Reading passage Start Marker

The Risky Business of Paying Physicians as Contractors

Jehan N. Jayakumar; Matthew M. Stokke


December 23, 2018

How the Ruling Affects Your Practice

Healthcare practices, in particular, customarily engage the services of licensed physicians and other healthcare providers as independent contractors. However, as the old adage notes: Just because everyone else is doing it does not necessarily make it legal. This seems especially true now under the more demanding test. Under the new ABC test, classifying licensed service providers as independent contractors is problematic because healthcare practices in such situations will often be unlikely to establish part A and part B.

Part A of the test requires the practice to prove that it is not directing or controlling the licensed provider in the rendering of his or her services. This factor was one of the many factors of the old Borello test. Like the Borello test, a court would determine various facts, such as whether the healthcare practice provides the service provider with a facility; professional supplies; equipment; guidelines on how to perform the services; and administrative services, such as scheduling patient visits. The presence of any of these factors has historically indicated substantial control of the service provider by the healthcare practice and would be indicative of an employer-employee relationship.

Part B of the test requires the healthcare practice to prove that the licensed provider it engaged provides services outside the usual scope of services of the practice. For obvious reasons, this will be nearly impossible in the case of a healthcare practice that engages a doctor, because both practitioners render medical services.

Reading passage End Marker
Entries shown Start Marker

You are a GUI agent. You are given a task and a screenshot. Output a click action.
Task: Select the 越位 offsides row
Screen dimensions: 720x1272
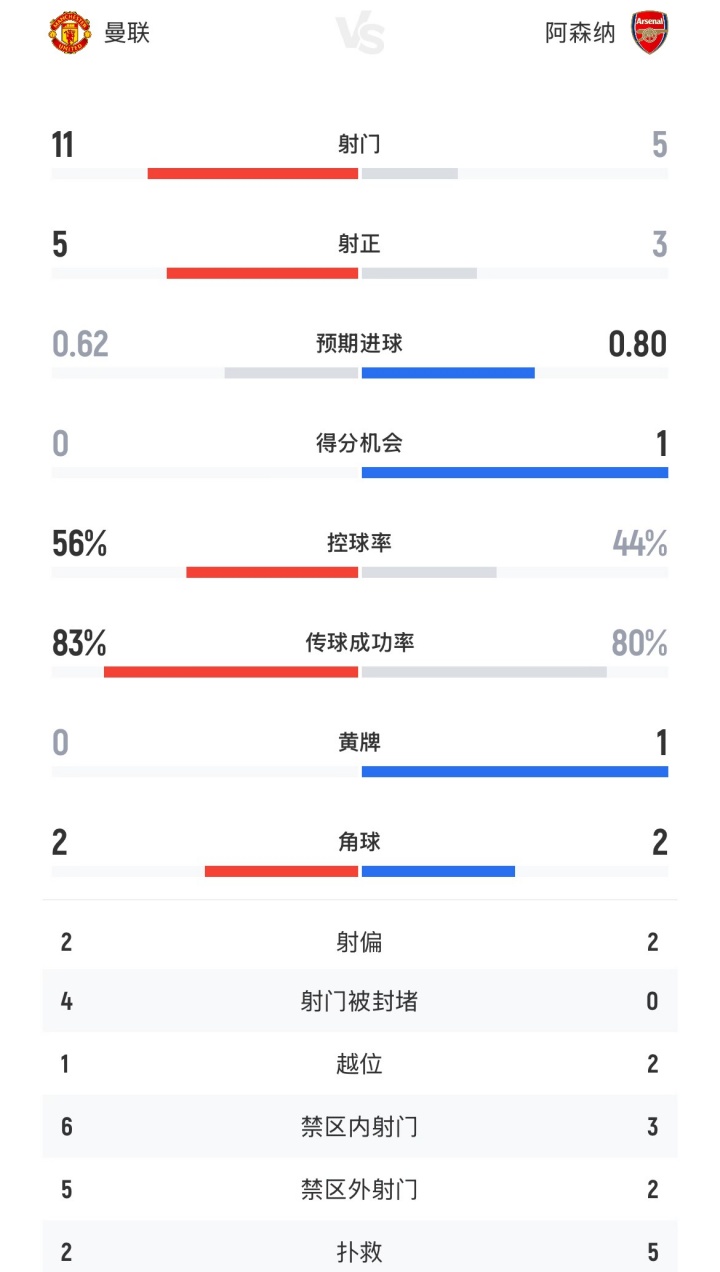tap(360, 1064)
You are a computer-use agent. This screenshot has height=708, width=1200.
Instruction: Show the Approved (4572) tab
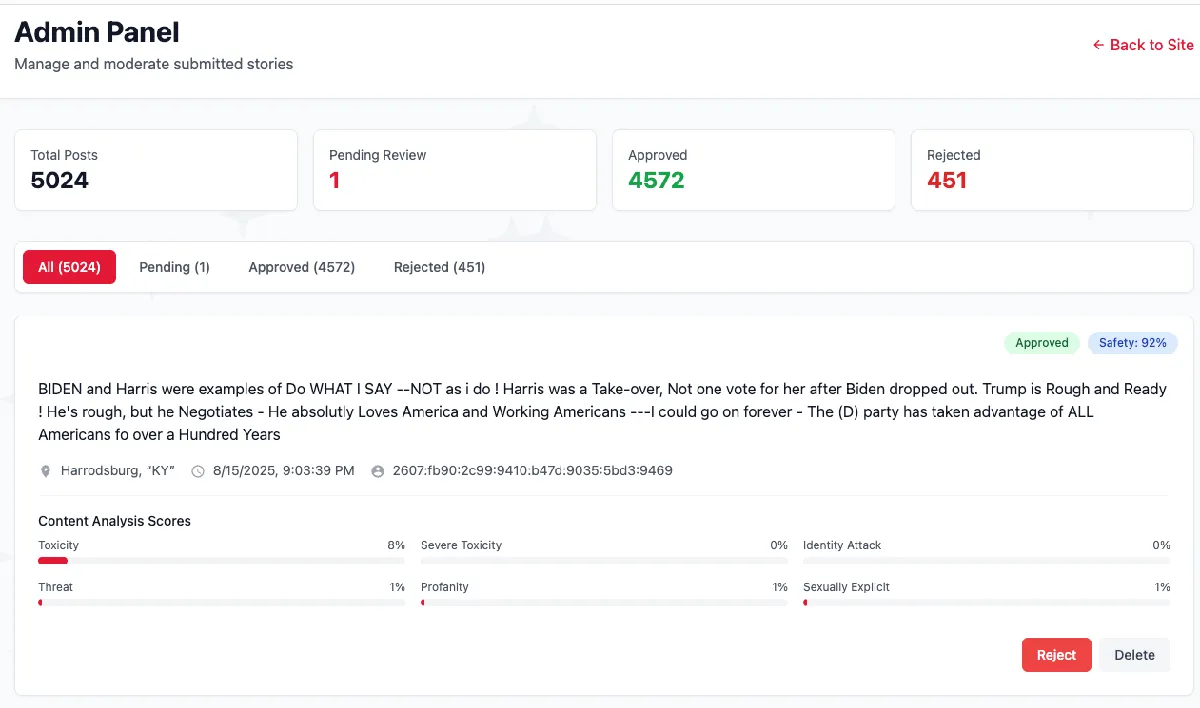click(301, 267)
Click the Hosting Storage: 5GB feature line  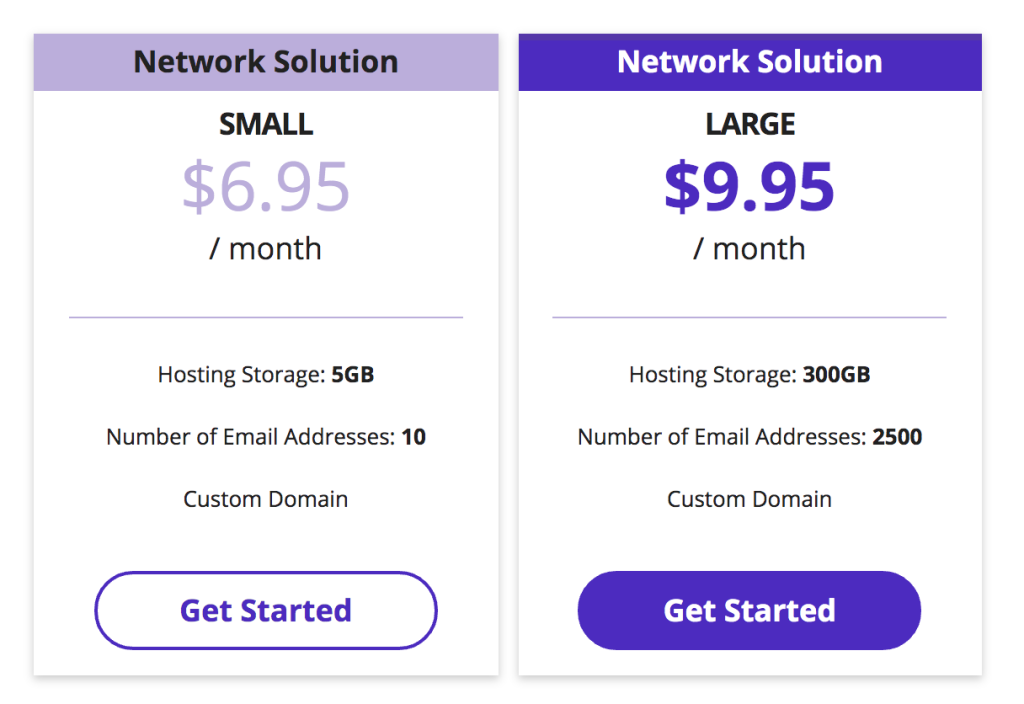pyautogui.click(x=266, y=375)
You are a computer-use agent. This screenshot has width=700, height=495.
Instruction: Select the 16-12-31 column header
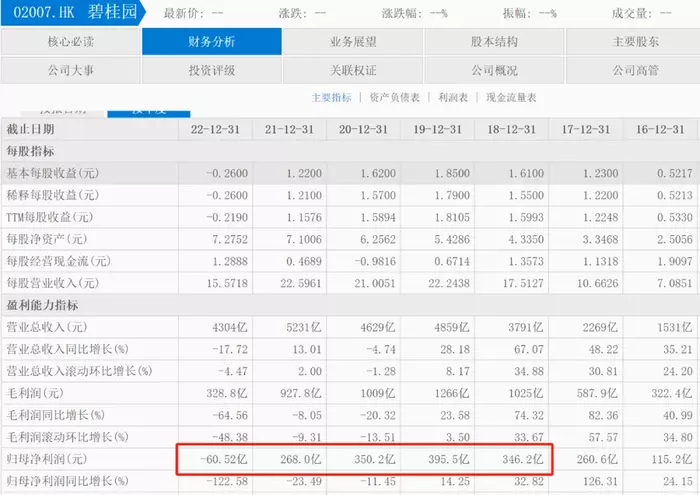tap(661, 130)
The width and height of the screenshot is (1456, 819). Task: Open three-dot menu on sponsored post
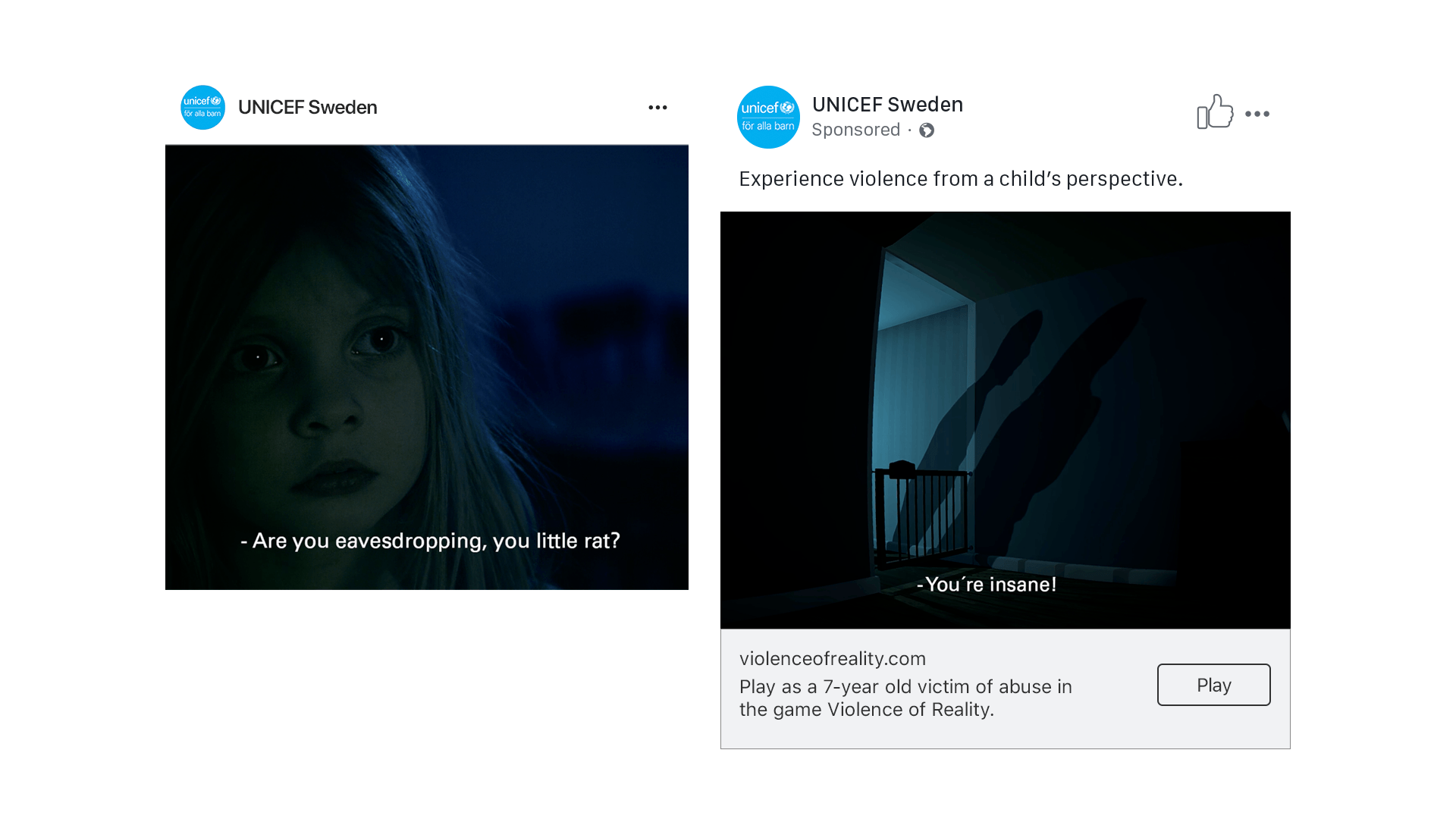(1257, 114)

Entries shown End Marker

- What to work on
Write a continuation of the article on classifying physicians as independent contractors, picking up after its final sentence. The lines above are separate material and have no connection to the article.

- Answer box
It is possible that a court deems all providers to be engaged in the same 'business' even when the providers have different specialties or licenses.

An argument can be made that a medical specialist in one area who engages a medical specialist in another meets this test because the services wouldn't necessarily be in the usual course of business, but this determination ultimately depends on how narrowly or broadly a court interprets this factor. In other words, it is possible that a court deems all providers to be engaged in the same "business" even when the providers have different specialties or licenses. Until enough case precedent has been established here, a healthcare practice runs a risk when it engages providers as independent contractors.

At a minimum, a true independent contractor must be incorporated and must provide services elsewhere. Thus, a healthcare practice could most plausibly establish part C, because many licensed healthcare providers render services in multiple practices and sometimes even have their own practice simultaneously. These factors certainly support an independent contractor classification, but establishing just one—or even two—factors still fails the new test, which requires all three standards to be met. This may prove especially problematic when it comes to locum tenens providers.

Making Sure Proper Classification Is Used

Practices that utilize independent contractors should consult with their legal counsel to ensure they have properly classified all of their providers. This is especially true for practices that regularly utilize locum tenens physicians. This is because the law does not presently distinguish between locum tenens and other types of independent contractors.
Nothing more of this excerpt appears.